Is it true that when physicist faces quartic or even cubic equation -- he turns to numerical methods to solve them? Have anyone seen the analytic analysis of some real problems in physics, where these formulae were used?
It was a lot of fun to derive the solution for the cubic and quartic equation 22 years ago, when I was a high school kid, but I haven't really used it afterwards. I think the same is true for most physicists I met: they didn't use the complicated formulae, especially not the quartic one.
Much more generally, the situations in which it would be useful are extremely rare for several reasons:
the situations in which the functions are truncated to a cubic or quartic polynomial are extremely rare
known corrections ultimately modify the cubic or quartic polynomial to a more general function
the position of roots is usually not the key interesting quantity
the truly interesting and invariant quantities are functions of the roots that can be expressed more easily in terms of the coefficients
quite typically, physical problems wouldn't lead to a cubic or quartic equation for one variable but to a set of such equations for many variables which can't be solved in radicals
in the interesting cases when a cubic or quartic equation has to be solved, it reduces to a linear or quadratic equation, anyway.
To give some examples, one may consider the most general classical potential for a scalar field which produces a renormalizable theory.
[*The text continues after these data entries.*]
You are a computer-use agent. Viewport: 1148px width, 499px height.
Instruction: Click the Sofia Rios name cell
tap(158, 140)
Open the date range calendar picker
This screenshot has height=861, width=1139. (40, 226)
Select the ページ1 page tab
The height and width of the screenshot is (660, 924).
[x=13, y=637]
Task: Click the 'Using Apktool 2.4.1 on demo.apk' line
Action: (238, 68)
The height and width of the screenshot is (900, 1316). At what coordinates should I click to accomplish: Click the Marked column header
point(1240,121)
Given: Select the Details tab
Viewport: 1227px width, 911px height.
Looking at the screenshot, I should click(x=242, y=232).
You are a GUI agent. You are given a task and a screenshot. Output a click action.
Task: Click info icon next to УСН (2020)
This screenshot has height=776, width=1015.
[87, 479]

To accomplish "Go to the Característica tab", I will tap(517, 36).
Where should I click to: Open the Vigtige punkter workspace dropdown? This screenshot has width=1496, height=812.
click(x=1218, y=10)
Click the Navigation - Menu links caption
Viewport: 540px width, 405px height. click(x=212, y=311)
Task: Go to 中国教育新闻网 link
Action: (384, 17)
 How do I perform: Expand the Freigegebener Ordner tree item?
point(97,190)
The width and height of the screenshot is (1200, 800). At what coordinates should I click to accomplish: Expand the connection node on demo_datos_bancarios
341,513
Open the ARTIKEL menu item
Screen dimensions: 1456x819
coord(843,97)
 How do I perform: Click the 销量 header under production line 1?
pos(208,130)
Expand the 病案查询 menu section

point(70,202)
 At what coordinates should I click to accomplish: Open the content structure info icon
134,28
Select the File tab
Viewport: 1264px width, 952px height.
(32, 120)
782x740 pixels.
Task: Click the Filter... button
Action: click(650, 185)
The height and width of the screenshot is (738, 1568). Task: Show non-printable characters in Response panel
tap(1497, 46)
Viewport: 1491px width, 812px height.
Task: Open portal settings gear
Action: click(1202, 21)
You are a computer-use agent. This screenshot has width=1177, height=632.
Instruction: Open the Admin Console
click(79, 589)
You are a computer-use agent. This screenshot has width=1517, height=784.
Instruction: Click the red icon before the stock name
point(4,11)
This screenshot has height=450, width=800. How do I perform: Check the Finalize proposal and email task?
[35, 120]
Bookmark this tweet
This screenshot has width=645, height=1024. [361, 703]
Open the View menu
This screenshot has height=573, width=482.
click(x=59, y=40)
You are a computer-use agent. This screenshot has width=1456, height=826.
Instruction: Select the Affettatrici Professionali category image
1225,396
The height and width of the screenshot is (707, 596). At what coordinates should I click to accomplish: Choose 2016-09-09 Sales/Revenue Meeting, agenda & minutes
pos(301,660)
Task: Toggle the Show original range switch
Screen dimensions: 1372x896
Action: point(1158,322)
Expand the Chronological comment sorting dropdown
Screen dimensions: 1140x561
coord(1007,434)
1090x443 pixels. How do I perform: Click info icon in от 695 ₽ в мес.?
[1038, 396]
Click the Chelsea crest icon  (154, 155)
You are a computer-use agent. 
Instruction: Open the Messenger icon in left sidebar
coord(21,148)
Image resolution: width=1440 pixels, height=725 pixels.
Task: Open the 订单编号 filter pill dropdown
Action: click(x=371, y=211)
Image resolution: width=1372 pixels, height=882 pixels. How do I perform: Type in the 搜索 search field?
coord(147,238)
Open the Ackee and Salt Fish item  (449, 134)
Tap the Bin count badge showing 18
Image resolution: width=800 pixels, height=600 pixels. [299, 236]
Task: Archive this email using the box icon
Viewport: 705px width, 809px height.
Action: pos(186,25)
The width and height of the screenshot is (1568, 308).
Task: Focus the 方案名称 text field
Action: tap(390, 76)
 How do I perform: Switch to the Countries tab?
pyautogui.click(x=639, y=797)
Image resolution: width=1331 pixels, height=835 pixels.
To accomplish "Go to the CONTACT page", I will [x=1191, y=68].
This is given by at most a 4th order polynomial of the scalar field. For a general potential, the zeros of such potential would be roots of the polynomial.
However, zeros of a potential are not too interesting: much more interesting are its stationary points, i.e. extrema, which are the solutions of the cubic equation. Moreover, the coefficients in the polynomial remain more important than the positions of the minima - and observable quantities may be expressed as their functions.
Also, the canonical shapes of the potential have a $Z_2$ or a related symmetry that effectively reduces the degree of the equation to half of it. Moreover, generally, the theories may include several fields which produces a set of higher-order equations that usually can't be solved in radicals. Equally importantly, quantum corrections add non-polynomial corrections to the potential, anyway.
So the set of physical situations in which the problem could be solved using the nontrivial formulae is limited for all the reasons above, and even when the problem may be solved, we usually don't learn anything "qualitative" about the system. In this sense, the existence of the solution for cubic and quartic solutions is a mathematical curiosity that doesn't affect a physicist's life.
The problem is that the actual analytic solutions to them are extremely ugly, and it's difficult to see how variation in one of the parameters in your cubic or quartic will affect the location of the roots. It's much easier to solve the problem numerically, and then plot the location of the roots as a function of the parameters you're varying than it is to carefully analyze the actual analytic solution.
If you google around you can find applications. For example, applications of the quartic equation:
Nonlinear Landau-Zener Tunnelling in Coupled Waveguide Arrays http://arxiv.org/abs/1008.1358
But they are rare.
If you wanna find the time it takes to travel some distance, and your acceleration is increasing linearly in time (constant jerk), then you'd have to solve a cubic.
The jerk-equation is also used in electric circuits, jerk circuits.
FWIIW, coincidentally last month I ran into an algebraic cubic equation when finding the spherically symmetric spacetime equivalent to the flat matter-only FLRW model (the Einstein-de Sitter model). Specifically when trying to express comoving time in terms of non-comoving time and radial coordinate. The cubic equation was of the kind with three real roots that must be found by way of intermediate complex numbers, so that none was reducible to a real algebraic expression.
I did learn something "qualitative" from that fact: that expansion of space is the only possible conceptual framework to work with, except for the Milne and de Sitter cases. I had become interested in the topic after reading an exchange of papers mainly between Abramowicz and Chodorowski a few years ago, which had left the issue unsettled.